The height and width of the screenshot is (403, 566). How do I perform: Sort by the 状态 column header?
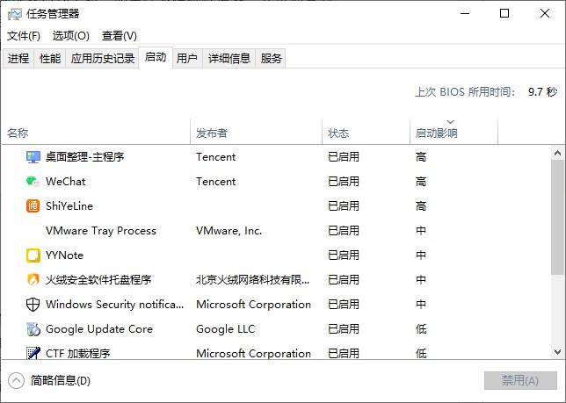(x=339, y=133)
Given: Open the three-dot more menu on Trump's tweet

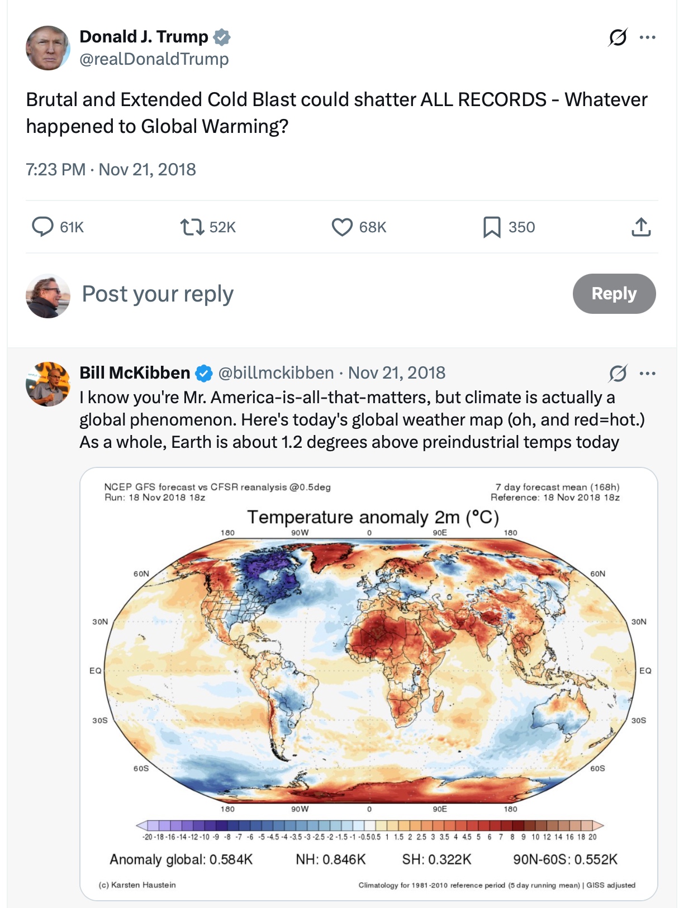Looking at the screenshot, I should tap(647, 37).
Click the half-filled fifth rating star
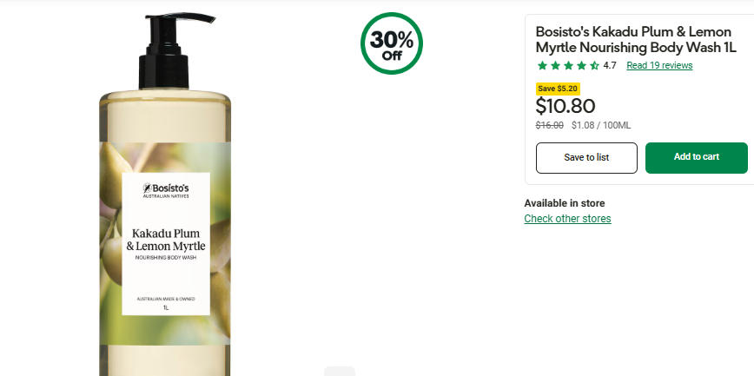 594,65
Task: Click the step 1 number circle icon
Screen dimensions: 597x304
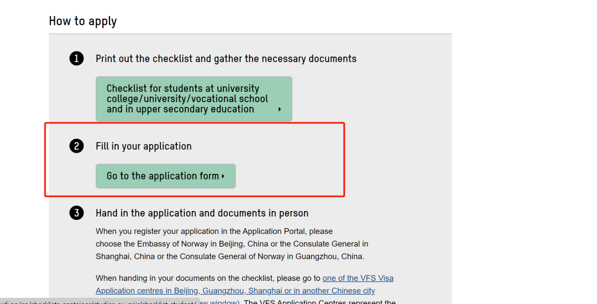Action: 76,59
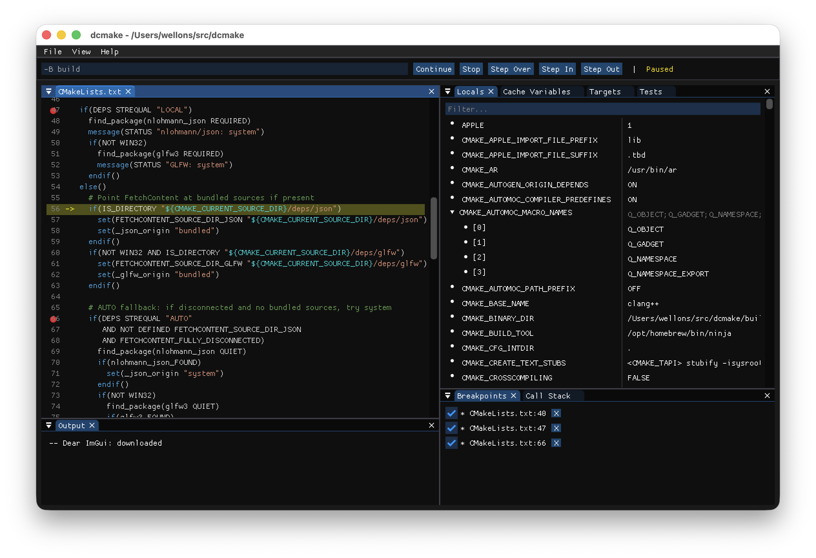The image size is (816, 558).
Task: Click the source editor vertical scrollbar handle
Action: coord(434,228)
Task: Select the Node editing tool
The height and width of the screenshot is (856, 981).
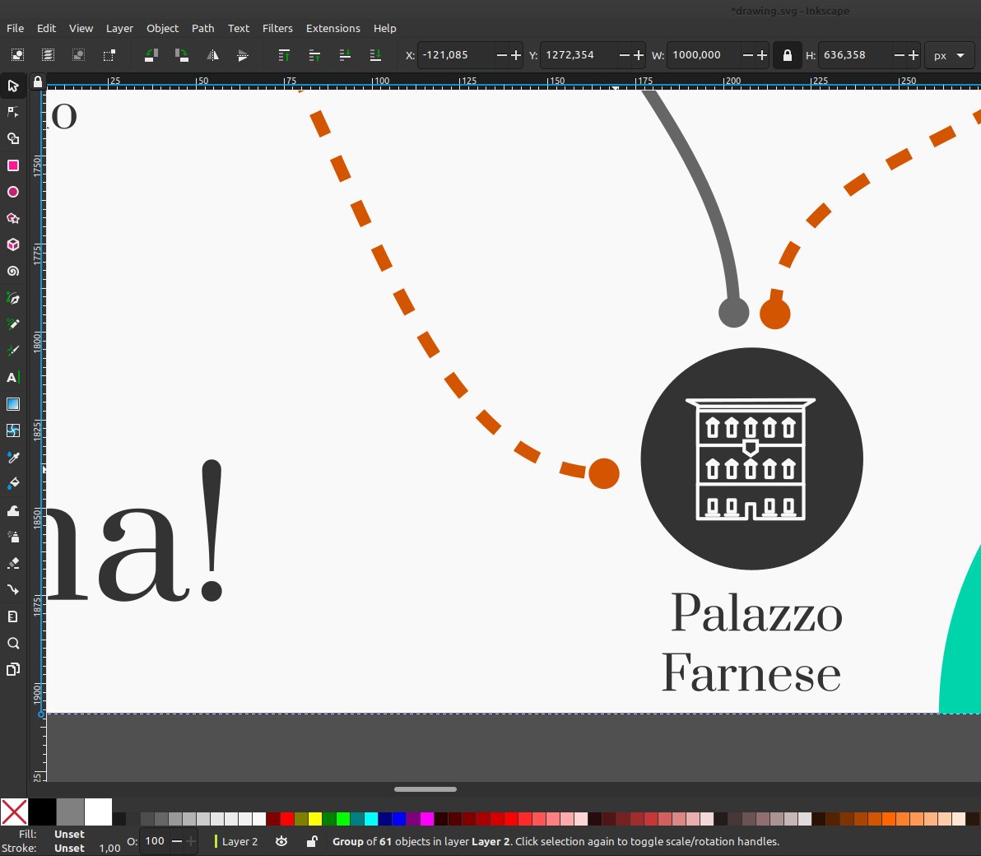Action: pos(13,112)
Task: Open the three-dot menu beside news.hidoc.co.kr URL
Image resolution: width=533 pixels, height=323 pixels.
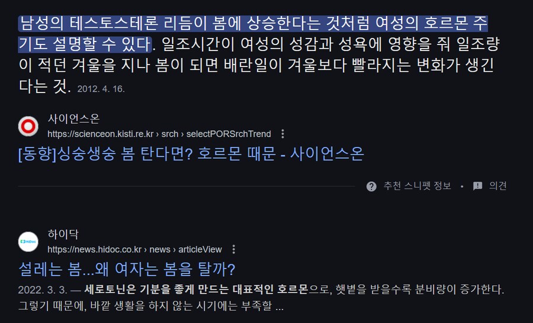Action: point(233,250)
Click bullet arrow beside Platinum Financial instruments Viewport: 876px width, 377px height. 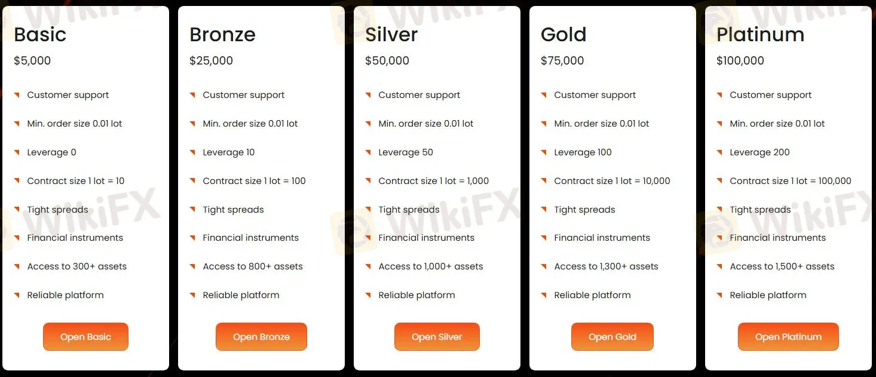coord(719,237)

━━━━━━━━━━━━━━━━━━━━━━━━━━━━━━

▶ Aufgabenstellung: Schreib bitte alles von der Zeile mit „Click the half-filled fifth rating star“ hinunter bis einschließlich der Zeile mit „Action: coord(434,228)“ wortgetreu ab. Die Bilder lässt du dabei weg.

▶ Lösung der Aufgabe:
Click the half-filled fifth rating star
 594,65
Task: Click the step 1 number circle icon
Screen dimensions: 597x304
Action: 76,59
The image size is (816, 558).
Task: Click the source editor vertical scrollbar handle
Action: coord(434,228)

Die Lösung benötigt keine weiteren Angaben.